§ EXERCISE REQUIREMENTS
Please duplicate the data below, from the line containing "Open Help for the Linux Bridge dialog" through the line containing "Image resolution: width=1536", keeping every character as it appears.

§ DATA TO USE
........

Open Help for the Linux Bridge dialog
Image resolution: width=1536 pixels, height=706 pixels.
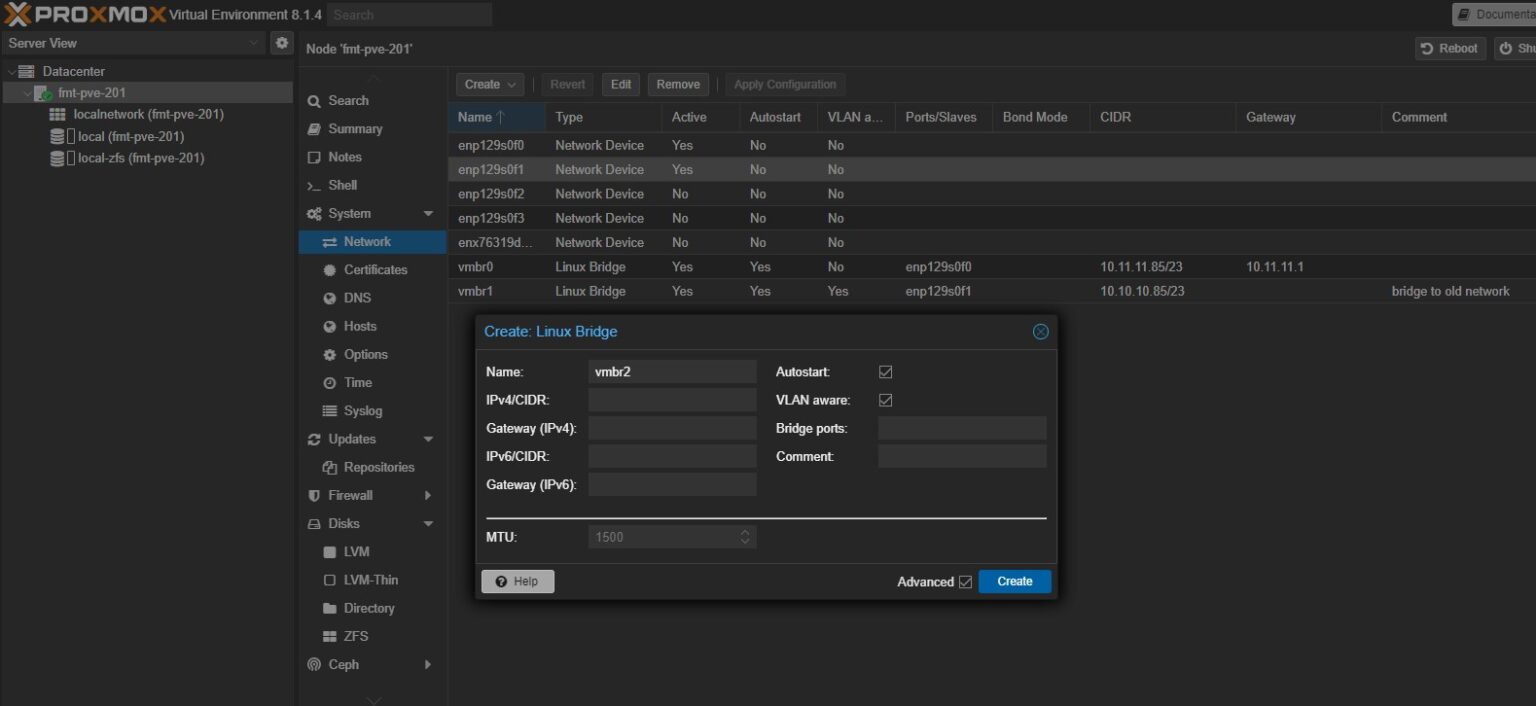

........

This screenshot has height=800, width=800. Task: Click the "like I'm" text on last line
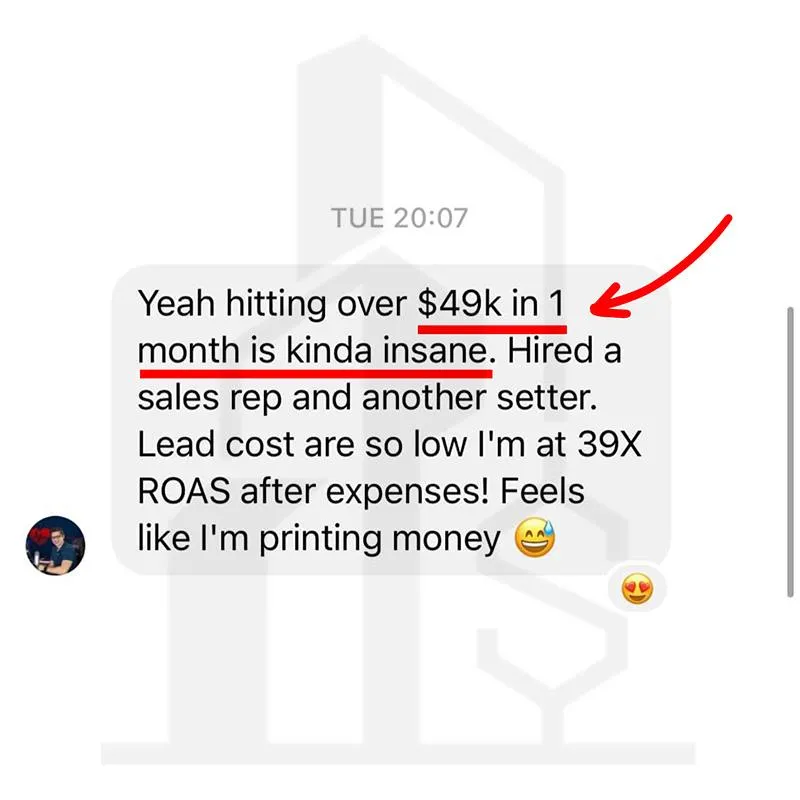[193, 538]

........

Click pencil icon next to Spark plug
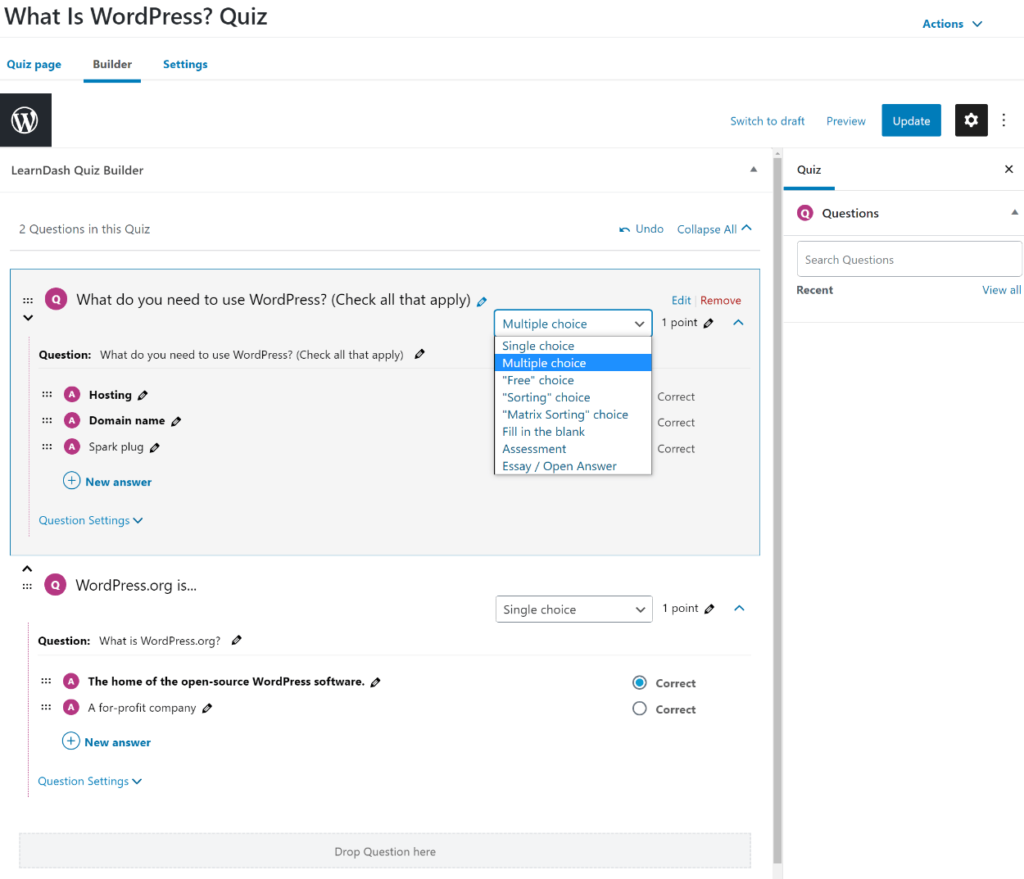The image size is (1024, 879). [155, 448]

........

§ CORRECT OUTPUT
Open Help for the Linux Bridge dialog
Image resolution: width=1536 pixels, height=706 pixels.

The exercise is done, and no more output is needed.